* _Text excerpt_:
Pianist, vocalist, and composer Eric Byrd, bassist and arranger Bhagwan Khalsa, and drummer extraordinaire Alphonso Young, Jr., have recorded 11 tracks plus a bonus cut of improvisational music that is certain to take the group to the next level in the jazz industry. Having already established a successful recording and international touring career, "Triunity" is poised to reintroduce the EBT to their devoted audience, while opening new doors at the same time.
"We were and remain very proud of our last release, ("The Eric Byrd Trio" on Foxhaven Records)," says Byrd. "But for 'Triunity', I thought about developing my compositions to an even deeper degree and Bhagwan's arrangements begged for documentation. Of course, nothing B or I arrange or write can ever override Al's explosive drumming. He's the best drummer in the world and makes everything we do swing." Alongside Byrd's 5 compositions, Bhagwan invents a clever, chromatic arrangement of the standard "Get Happy" and even takes the lead on another standard, "Wrap Your Troubles In Dreams", composing the intro and outro for the tune.
Recorded in a day except for the large chorus on the last vocal track, "Triunity" also marks 3 new additions to the traditional EBT sound: The group uses an arranger from outside the band for the first time; the trio recorded the standard "I Thought About You" which was arranged by Byrd's former student and family friend Prakash Wright in a modern, Herbie Hancock/1960's type of vibe. And Byrd assumes vocal duties, singing "Just For A Thrill" and "Roll With My Baby", both made popular by the late great Ray Charles. He also takes a stab at "Come Back To Me', an old Broadway show tune. Last but certainly not least, the great saxophonist Paul Carr plays on all vocal songs, a pre-cursor to the long awaited project Paul and the EBT have always wanted to record together.

* _Extracted entries_:
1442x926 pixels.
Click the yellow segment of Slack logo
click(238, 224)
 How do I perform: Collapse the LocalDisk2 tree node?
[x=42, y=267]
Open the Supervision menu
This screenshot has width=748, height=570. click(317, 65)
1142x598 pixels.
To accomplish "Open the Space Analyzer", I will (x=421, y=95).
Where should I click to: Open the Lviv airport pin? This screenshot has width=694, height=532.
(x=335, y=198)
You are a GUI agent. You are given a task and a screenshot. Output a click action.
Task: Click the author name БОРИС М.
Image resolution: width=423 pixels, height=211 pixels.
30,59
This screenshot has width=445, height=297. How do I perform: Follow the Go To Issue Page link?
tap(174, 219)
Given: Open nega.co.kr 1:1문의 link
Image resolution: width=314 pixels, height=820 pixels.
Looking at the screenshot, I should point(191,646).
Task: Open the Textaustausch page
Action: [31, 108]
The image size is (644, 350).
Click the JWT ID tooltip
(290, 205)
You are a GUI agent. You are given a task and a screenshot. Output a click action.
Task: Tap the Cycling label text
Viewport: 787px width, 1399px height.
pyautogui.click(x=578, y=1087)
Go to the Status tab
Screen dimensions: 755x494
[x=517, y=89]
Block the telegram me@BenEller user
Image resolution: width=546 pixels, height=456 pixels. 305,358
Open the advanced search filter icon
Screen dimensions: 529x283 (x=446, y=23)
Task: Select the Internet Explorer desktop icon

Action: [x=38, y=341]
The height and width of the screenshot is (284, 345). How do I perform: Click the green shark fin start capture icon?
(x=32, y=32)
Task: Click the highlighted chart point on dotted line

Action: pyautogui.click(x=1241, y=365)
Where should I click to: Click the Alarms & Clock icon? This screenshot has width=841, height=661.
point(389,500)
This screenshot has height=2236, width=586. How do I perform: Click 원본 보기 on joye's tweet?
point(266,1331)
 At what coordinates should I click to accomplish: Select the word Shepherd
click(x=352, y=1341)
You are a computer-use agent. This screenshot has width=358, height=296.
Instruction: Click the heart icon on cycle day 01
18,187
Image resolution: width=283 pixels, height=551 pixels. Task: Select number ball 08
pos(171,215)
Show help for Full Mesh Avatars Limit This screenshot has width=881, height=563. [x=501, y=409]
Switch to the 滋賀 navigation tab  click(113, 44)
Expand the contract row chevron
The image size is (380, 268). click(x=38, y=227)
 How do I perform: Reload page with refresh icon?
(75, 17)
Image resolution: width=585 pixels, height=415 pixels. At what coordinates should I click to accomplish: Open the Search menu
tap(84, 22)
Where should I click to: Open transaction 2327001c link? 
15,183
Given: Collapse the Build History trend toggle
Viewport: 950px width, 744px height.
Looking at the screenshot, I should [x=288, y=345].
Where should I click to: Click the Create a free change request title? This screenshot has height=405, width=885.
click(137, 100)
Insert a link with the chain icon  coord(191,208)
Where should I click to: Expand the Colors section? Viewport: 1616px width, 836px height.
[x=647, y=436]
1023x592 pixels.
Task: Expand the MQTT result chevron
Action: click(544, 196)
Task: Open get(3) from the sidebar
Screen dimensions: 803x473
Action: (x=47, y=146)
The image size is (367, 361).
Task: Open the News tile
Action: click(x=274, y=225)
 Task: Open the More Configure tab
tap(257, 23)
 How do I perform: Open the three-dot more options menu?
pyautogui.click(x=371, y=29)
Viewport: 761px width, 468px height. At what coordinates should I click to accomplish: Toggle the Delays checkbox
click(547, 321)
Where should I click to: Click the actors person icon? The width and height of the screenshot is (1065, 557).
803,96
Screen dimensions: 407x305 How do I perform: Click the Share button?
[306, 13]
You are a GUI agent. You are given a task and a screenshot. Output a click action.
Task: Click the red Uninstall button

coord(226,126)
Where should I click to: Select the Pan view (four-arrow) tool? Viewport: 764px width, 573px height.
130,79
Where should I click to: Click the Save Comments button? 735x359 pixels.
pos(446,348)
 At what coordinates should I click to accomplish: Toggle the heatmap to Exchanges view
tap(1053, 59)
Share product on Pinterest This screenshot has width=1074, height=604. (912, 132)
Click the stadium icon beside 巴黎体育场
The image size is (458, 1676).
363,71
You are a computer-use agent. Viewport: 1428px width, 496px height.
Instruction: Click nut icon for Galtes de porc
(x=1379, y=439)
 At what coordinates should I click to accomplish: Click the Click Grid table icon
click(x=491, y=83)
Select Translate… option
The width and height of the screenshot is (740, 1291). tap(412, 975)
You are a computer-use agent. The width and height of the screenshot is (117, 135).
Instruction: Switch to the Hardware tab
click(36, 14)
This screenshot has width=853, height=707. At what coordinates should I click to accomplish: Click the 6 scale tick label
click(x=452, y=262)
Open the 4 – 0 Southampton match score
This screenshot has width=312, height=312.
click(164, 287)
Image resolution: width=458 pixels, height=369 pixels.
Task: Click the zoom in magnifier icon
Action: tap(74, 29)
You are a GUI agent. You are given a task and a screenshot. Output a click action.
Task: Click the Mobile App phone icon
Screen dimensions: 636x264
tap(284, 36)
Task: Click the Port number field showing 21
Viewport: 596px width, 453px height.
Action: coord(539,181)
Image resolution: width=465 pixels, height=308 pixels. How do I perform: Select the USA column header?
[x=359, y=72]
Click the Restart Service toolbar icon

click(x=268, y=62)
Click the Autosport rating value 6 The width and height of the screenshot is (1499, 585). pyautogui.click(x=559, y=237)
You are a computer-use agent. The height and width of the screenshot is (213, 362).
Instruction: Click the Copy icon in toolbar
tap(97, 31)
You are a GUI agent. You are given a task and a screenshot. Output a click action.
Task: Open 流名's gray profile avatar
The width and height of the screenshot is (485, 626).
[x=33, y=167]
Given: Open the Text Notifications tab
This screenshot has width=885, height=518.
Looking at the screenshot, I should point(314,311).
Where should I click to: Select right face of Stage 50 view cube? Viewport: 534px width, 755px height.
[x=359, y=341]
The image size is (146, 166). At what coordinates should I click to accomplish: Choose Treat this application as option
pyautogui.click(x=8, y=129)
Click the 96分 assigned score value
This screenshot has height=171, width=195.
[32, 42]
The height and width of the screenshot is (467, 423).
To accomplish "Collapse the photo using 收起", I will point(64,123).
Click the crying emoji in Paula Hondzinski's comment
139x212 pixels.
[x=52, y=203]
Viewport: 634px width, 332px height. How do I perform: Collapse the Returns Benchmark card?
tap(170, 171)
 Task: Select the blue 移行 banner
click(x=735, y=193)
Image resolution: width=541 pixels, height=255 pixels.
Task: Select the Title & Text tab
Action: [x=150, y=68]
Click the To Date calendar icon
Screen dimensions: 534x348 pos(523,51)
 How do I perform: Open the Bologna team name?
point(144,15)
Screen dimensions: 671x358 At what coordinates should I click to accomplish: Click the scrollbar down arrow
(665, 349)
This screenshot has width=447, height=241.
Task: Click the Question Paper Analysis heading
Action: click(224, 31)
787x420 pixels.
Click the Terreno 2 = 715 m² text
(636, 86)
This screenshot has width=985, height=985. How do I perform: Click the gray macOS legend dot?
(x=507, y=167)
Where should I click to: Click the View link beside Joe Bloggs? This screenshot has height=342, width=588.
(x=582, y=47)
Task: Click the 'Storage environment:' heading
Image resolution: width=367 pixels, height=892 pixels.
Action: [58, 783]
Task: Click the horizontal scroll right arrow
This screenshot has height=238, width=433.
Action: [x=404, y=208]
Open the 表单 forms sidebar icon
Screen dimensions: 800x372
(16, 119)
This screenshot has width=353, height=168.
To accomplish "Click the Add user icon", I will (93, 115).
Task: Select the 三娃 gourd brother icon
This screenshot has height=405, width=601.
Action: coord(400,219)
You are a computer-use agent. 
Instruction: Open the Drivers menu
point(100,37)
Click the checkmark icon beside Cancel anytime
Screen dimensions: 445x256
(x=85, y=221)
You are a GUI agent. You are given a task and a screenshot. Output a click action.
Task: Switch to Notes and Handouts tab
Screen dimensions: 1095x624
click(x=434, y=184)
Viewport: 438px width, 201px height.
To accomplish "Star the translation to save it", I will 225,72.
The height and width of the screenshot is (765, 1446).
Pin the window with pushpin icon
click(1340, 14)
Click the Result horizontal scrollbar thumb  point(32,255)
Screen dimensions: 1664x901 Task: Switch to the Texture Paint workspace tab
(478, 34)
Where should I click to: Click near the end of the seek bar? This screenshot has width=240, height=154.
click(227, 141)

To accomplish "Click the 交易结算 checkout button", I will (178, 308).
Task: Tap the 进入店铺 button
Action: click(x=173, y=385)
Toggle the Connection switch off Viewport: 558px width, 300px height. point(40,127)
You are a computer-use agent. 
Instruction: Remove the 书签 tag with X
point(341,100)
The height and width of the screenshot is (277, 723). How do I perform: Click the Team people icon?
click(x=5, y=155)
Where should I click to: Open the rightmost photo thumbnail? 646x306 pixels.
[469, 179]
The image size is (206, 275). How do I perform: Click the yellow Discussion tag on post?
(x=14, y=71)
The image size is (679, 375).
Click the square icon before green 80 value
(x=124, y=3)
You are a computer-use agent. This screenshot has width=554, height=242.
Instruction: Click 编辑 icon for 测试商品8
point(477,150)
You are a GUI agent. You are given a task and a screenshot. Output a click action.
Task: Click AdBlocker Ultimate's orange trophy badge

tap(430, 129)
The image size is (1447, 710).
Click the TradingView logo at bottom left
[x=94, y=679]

* _Task goal_:
Copy word for word the portion of the text above about the "Triunity" album, starting with the words "Pianist, vocalist, and" and ending with "the same time.".

* _Result of this task_:
Pianist, vocalist, and composer Eric Byrd, bassist and arranger Bhagwan Khalsa, and drummer extraordinaire Alphonso Young, Jr., have recorded 11 tracks plus a bonus cut of improvisational music that is certain to take the group to the next level in the jazz industry. Having already established a successful recording and international touring career, "Triunity" is poised to reintroduce the EBT to their devoted audience, while opening new doors at the same time.